Positive Thinking

The popular talk show, hosted by Tukul, broadcasted last night reminds me of one thing, which I consider as the greatest challenge in my life. What is it? To think positively!!
Never in our daily life can we avoid prejudicing somebody, something, or thinking negatively someone else. I always try hard to conceive a moment, a thing, or other person through many sides. It’s not easy, but it’s worthy to attempt. Like what I ever had. More or less a year ago, I was very optimistic on my opportunity to go to Bradford for furthering my study. I met all requirements, GPA, IELTS score, organization experience, voluntary activities, etc. I passed all tests until I had to wait for the foundation and university approval. My referees were optimistic as well. In the end of 2005, a letter came to me and there was stated that the opportunity didn’t go to me at that time. They said that I was too young for pursuing master degree. I was 22 years old.
I cried as I already skipped many working opportunities for fully concentrating on the scholarship. Many efforts had been done and I was afraid that I made my parents disappointed with me.
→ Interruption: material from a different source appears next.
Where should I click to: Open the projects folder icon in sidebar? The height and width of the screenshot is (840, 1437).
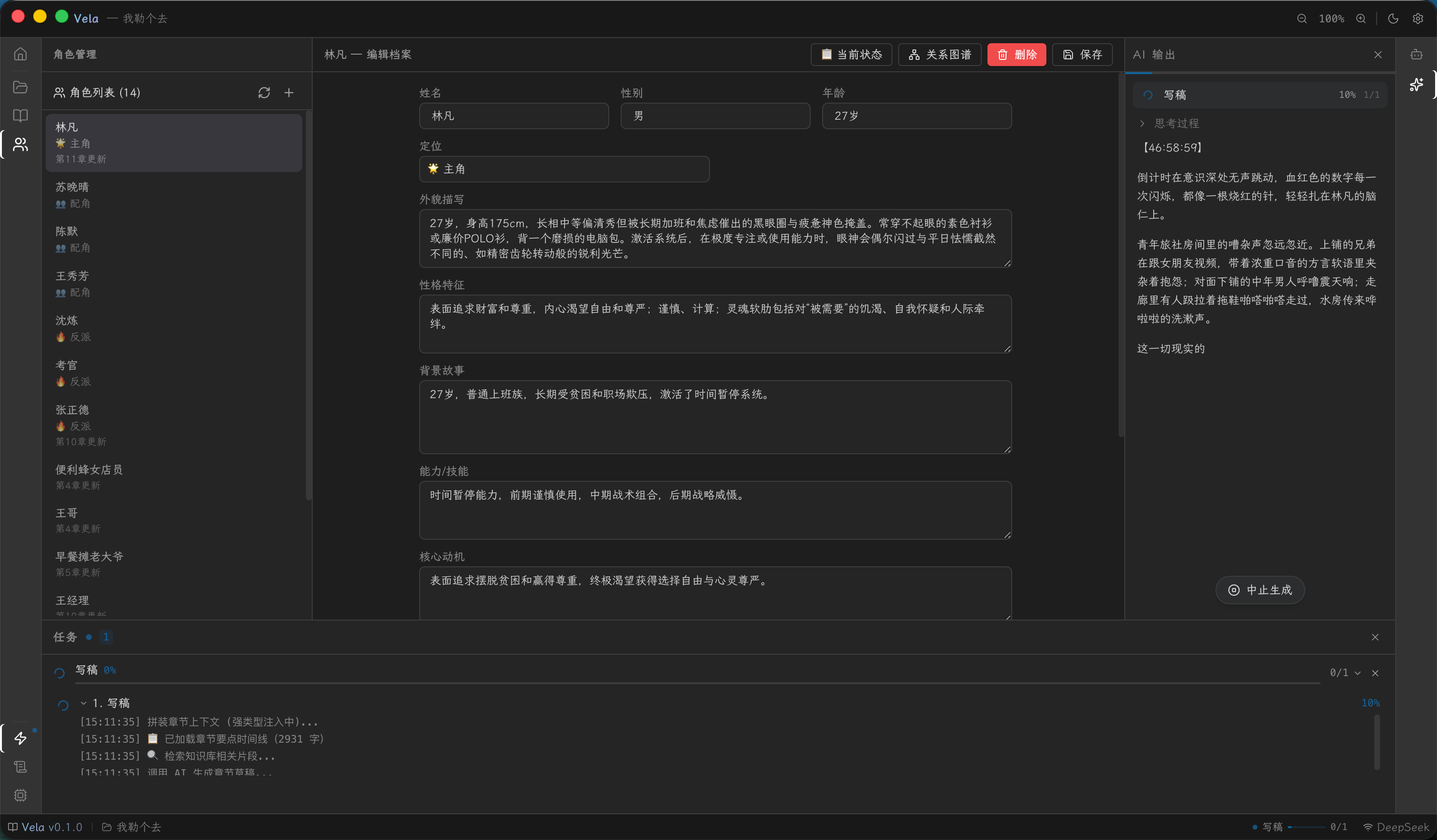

Then I wondered what God was planning on me? Did he prepare something else for me? I was sure that He did.
In the beginning 2006, I started seeking for other scholarships again. Step by step, I gained my self confidence and tried to be more relaxed and enjoy every process. A good new came along. A university in Korea and Australia offered great opportunity for me. While looking for scholarship, I tried to apply to a telecommunication company. Shortly after applying, I was invited to attend several tests. I had no idea which one that I would pursue more, scholarship or working, as at that time I could pass every step of the test in that company. On early May, I was informed that I was officially invited to join with that company.
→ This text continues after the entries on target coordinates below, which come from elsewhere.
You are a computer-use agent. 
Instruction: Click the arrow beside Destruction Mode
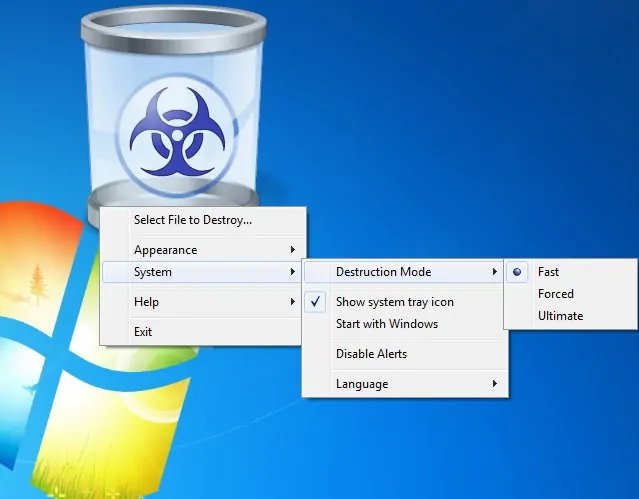click(495, 272)
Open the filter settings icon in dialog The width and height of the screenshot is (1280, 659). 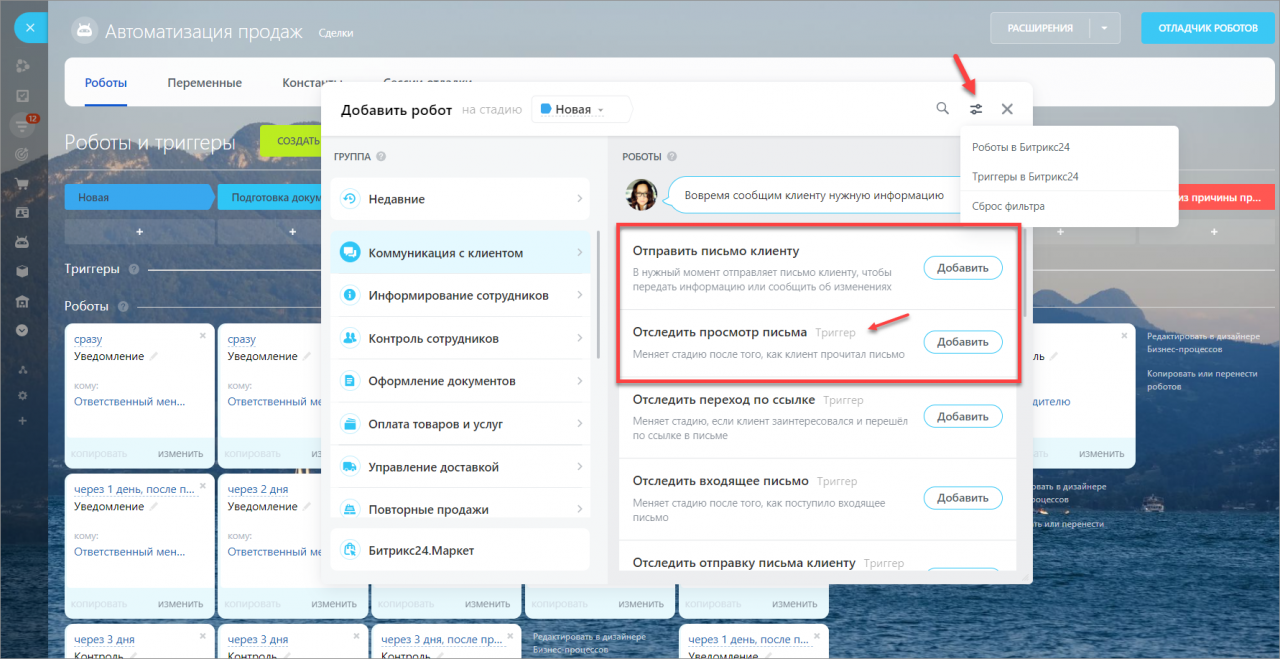tap(976, 109)
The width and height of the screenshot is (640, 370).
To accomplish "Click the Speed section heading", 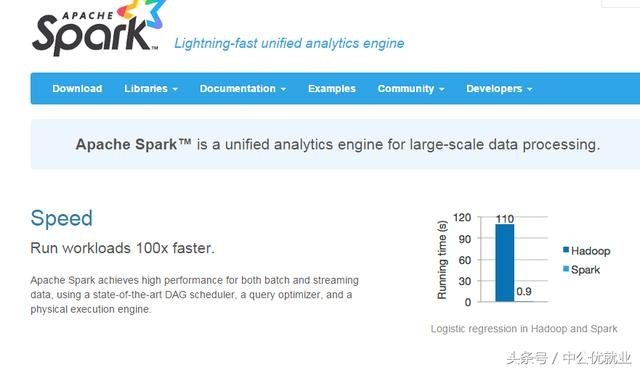I will 62,218.
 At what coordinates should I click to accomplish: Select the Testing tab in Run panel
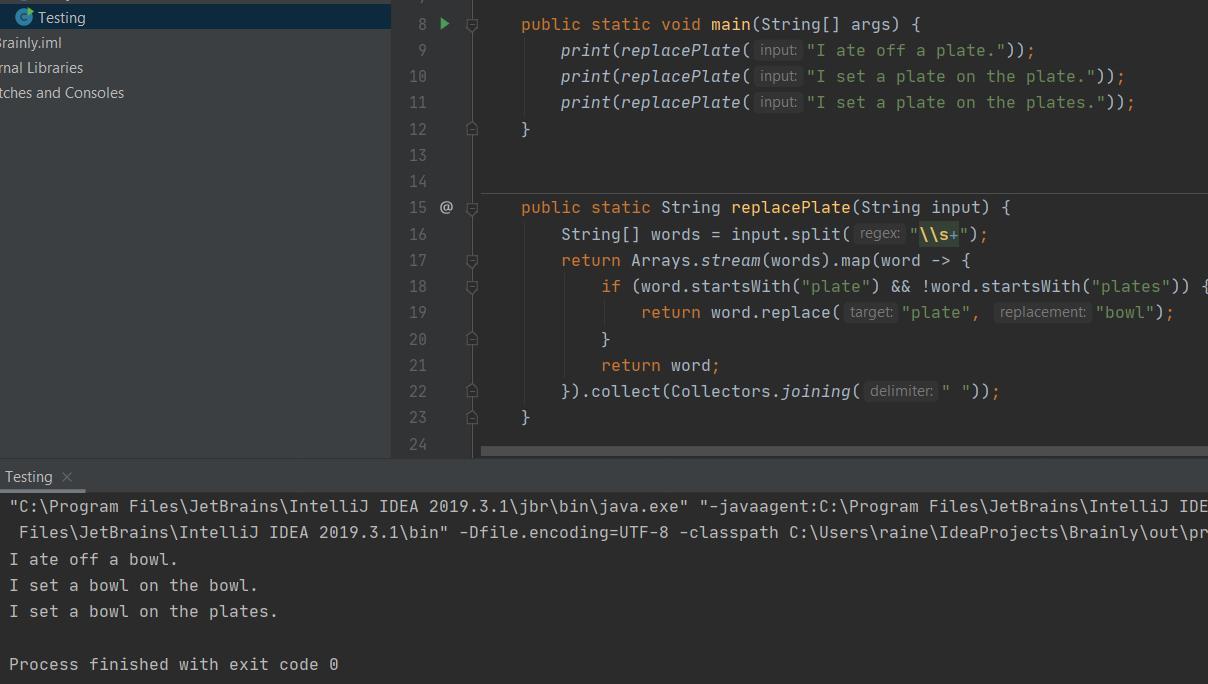pos(28,477)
By choosing working, I reluctantly have to escape my dream furthering study for a moment. It’s very hard but it has to be like that. Working in company where I am now, at least I have to concentrate for more or less 3-5 years.
And the next, I still have no idea. But I have a firm idea on how God answers my prayers: He answers my prayers in His own time. And He plans the best for me. And one more thing: I don’t believe it’s a failure that I face if I enjoyed the process preceding.
Well, thanks to Mas Tukul Arwana for reminding me to conceive everything positively. As my above-stated avowal, it’s hard but it’s worthy to attempt.